Pierre Mondy (born Pierre Cuq; 10 February 1925 – 15 September 2012) was a French film and theatre actor and director.

Personal life
He was married four times: to Claude Gensac, Pascale Roberts, Annie Fournier, and Catherine Allary, all actresses. He died on 15 September 2012, aged 87, from lymphoma.

Career
Mondy's first on-screen appearance was in 1949 in Jacques Becker's Rendez-vous de juillet and he appeared in over 140 films over the course of his career. In 1960, he received international recognition for the role of Napoléon Bonaparte in the film Austerlitz directed by Abel Gance.

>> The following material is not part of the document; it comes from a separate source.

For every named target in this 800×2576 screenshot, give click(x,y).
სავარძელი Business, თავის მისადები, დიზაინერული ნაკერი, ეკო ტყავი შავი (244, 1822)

In the 1970s, his most successful film  was the comedy Mais où est donc passée la septième compagnie?. From 1992 until 2005, he appeared in the French television series Les Cordier, juge et flic.

As a voice actor, he voiced Caius Obtus in Asterix et la Surprise de Cesar (Asterix vs. Caesar; 1985) and Cetinlapsus in Asterix Chez Le Bretons (Asterix in Britain; 1986).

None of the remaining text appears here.